Posted on in Misc, Stuff To Love, Things To Ponder 10 Comments

10 Responses to My Soapbox: Kids These Days

  1. Elle

    When my niece was a baby and a toddler she lived with me. She and her father moved out when she was three. Since I am a teacher and I have the summers off, my niece comes and spends her summer days with me while her father is at work. Since day 1 I refused to speak to her in “baby talk”. I don’t put up with it and I discourage others from talking to her like she’s an idiot. I have always used large words with her and she picked up on the meanings and knew exactly what I meant.

    Today, she is 5 years old and getting ready to enter Kindergarten. As a Kindergarten teacher, I can safely say that she will be one of the more advanced students in her class. Her vocabulary is impeccable.
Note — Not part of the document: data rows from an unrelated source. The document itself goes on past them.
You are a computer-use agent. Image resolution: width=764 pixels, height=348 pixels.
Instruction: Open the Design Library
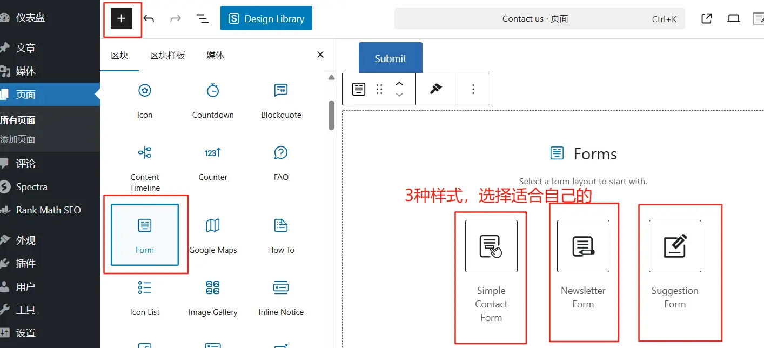(x=266, y=18)
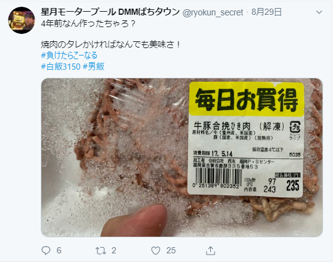Click the yellow 毎日お買得 label in photo
Viewport: 333px width, 262px height.
click(246, 99)
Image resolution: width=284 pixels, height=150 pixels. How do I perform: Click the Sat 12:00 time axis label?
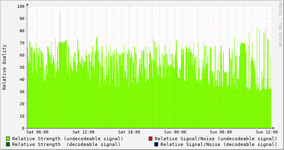tap(84, 132)
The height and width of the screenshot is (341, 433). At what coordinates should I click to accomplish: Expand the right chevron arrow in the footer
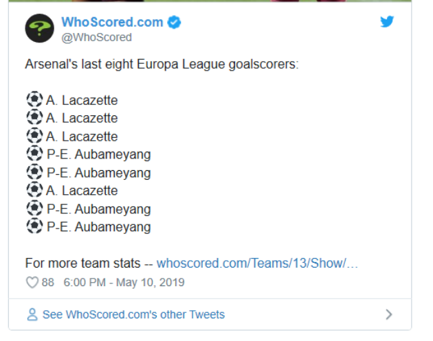click(x=389, y=315)
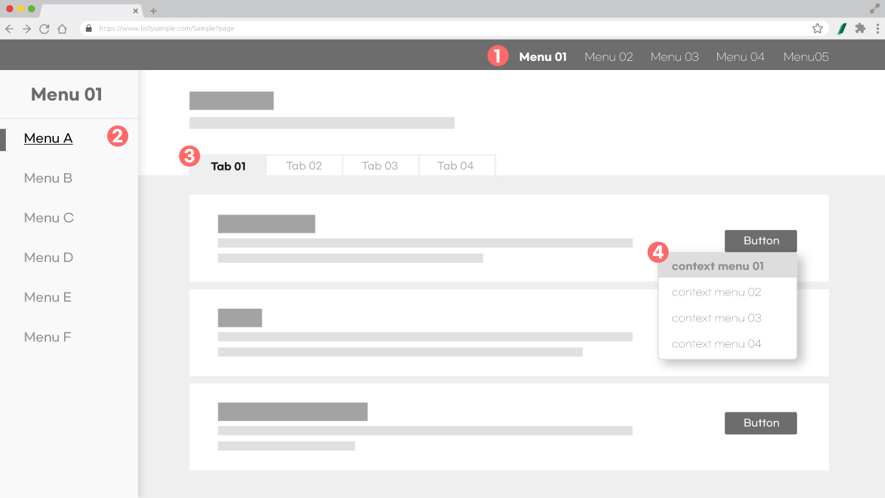
Task: Open the browser three-dot menu
Action: (x=877, y=29)
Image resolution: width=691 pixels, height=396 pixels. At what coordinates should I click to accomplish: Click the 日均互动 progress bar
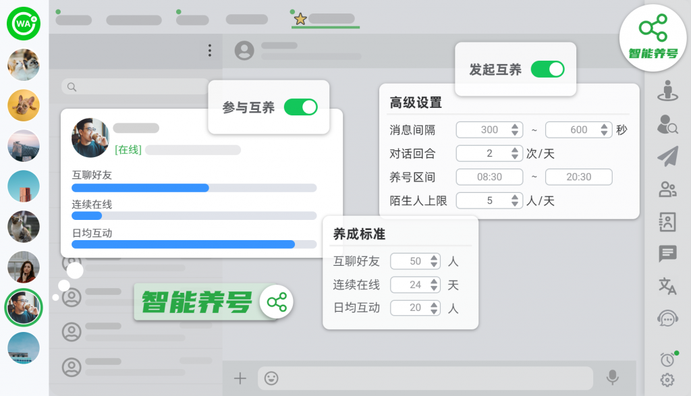point(194,244)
She even surprises me sometimes with the words that she chooses.

     
  2. brettelizabethmurphy

    I work a second job waitressing on the weekends for extra money, and tonight here was a conversation between a father, his spoiled brat son, and me.
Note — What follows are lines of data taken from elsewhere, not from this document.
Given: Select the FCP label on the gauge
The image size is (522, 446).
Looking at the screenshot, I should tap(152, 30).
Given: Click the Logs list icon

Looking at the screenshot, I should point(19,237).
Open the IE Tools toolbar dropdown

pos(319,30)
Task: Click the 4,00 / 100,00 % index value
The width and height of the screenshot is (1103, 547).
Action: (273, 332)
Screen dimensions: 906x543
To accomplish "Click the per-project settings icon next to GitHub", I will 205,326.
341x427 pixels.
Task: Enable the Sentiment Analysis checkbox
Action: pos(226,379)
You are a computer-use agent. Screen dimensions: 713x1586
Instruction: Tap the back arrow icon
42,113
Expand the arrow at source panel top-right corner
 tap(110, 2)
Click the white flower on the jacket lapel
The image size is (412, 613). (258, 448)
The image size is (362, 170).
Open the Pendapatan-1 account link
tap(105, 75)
    Father: “What do you want to order, ziti or tortellini?”
    Son: “I want to order ziti andddddd tortellini”

    and I shit you not

    Father (to me): “Can he get half ziti half tortellini?”
    Me: “Um. No. It’s one or the other”

    Do you believe this shit? If it was my kid I would tell him to pick one in 2.5 seconds or he’s getting whatever I give him.

     
  3. adoptkattle

    Sounds like my mom. speaking of social norms…

     
  4. wesleyapril

    So true, we have went from a society where we were the parent to lets be friends. Look at TV shows with families on them, or if not your traditional family – uncles, aunts, grandma etc etc, they always make the adult out to be stupid and the child is telling them what to do.
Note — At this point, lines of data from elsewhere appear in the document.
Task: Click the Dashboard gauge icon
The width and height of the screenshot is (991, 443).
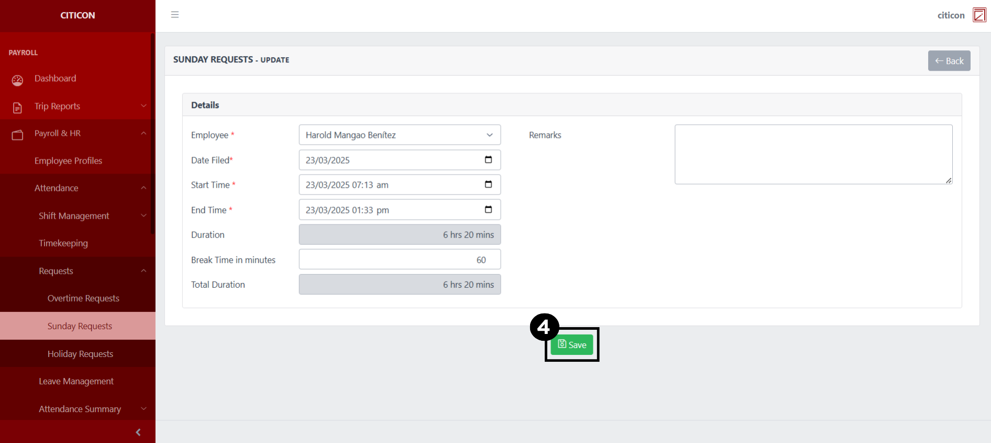Action: coord(17,80)
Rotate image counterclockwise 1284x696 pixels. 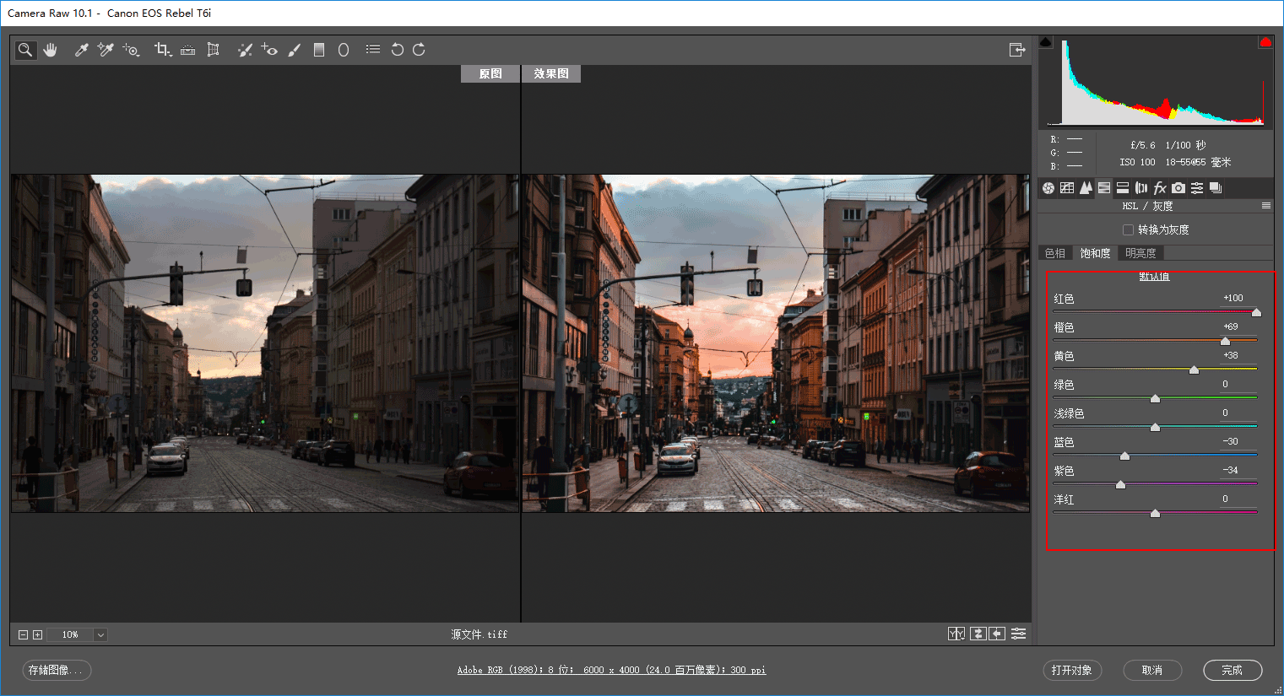(x=397, y=50)
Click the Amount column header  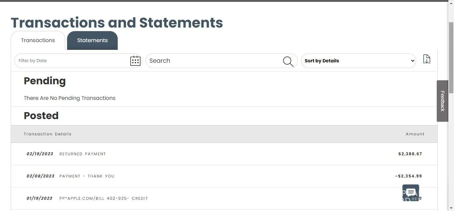(415, 134)
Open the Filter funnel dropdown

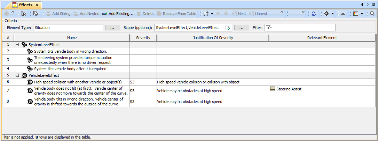[268, 27]
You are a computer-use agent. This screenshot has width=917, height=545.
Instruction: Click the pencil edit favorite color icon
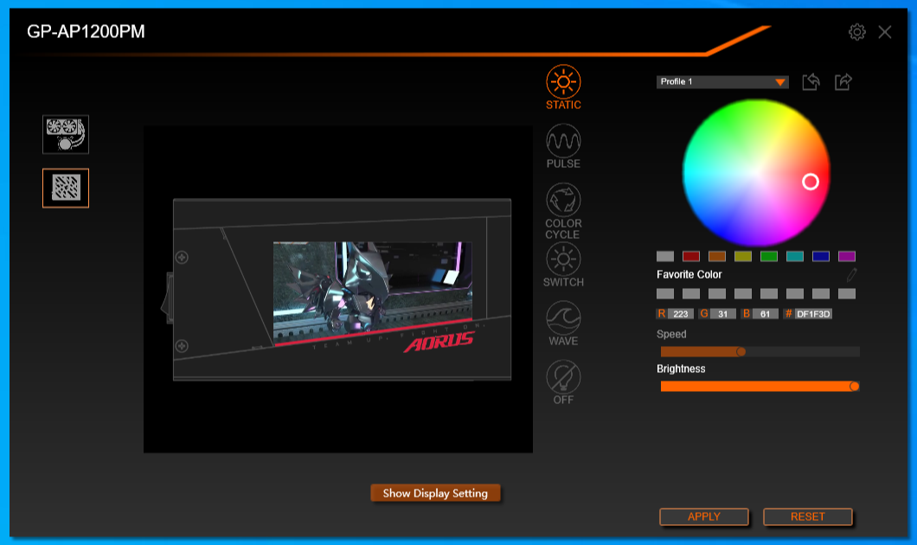pyautogui.click(x=851, y=274)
    ICarly is that way – Spencer would be lost without Carly – Disney is about the same way – you never see the parents discipline the children – and no I am not talking beating- I’m talking spanking, or telling them to go to their room.

    My daughter, 12 trys to tell me what to do all the time, and I tell her- I’m not your friend I’m your mother and when your a mother you can let your children run around naked chasing cars – but until that time- its my way. 🙂

     
  5. fornormalstepfathers

    You so do not have kids 😉

     
    • Eva McCane

      Funny thing is…I do )

       
      • fornormalstepfathers

        Funny indeed 🙂 Just joking.

        I do agree with you for a lot of reasons. My son was using full words before he could pronounce all sounds. You are right about lazy parenting (although I think it is more complicated than just being lazy), and my motto is “trust but verify” when it comes to wh-questions.
        Unfortunately, it does not guarantee anything.
        Cheers!

         
  6. Gem

    Brilliant article, and I completely agree. Children today (especially in britain at least) are so spoiled. My mother spanked my ass with a cane if I didn’t behave, and now I’m seeing kids today having tantrums on floors in the middle of shops, the street, the damn train and disturbing everyone. Yelling, demanding, tirelessly nagging, breaking/vandalizing right in front of people… A tantrum or two isn’t abnormal, but when 90% of the toddlers you see, do this, without restraint and without respect of adults- it really makes me think “I can be a better mother/father” or “wtf are their parents doing?”.

     
  7. plantingtracks

    Nice! Finally, someone reading from the same song book! From day one, I’ve been loving, caring, sympathetic, compassionate, etc., with my two little girls (aged 3.5 and 1yr. 9mos.). But also, firm, demonstrative, inclusive, etc., and always talked to them more like an adult and not a baby. I agree that they soak up so much from the leadership they receive and are capable of more than most parents know. We have to nurture, guide, love, encourage positively our children. But if they press those boundaries too far… fuggeddahbowdit!! Great post!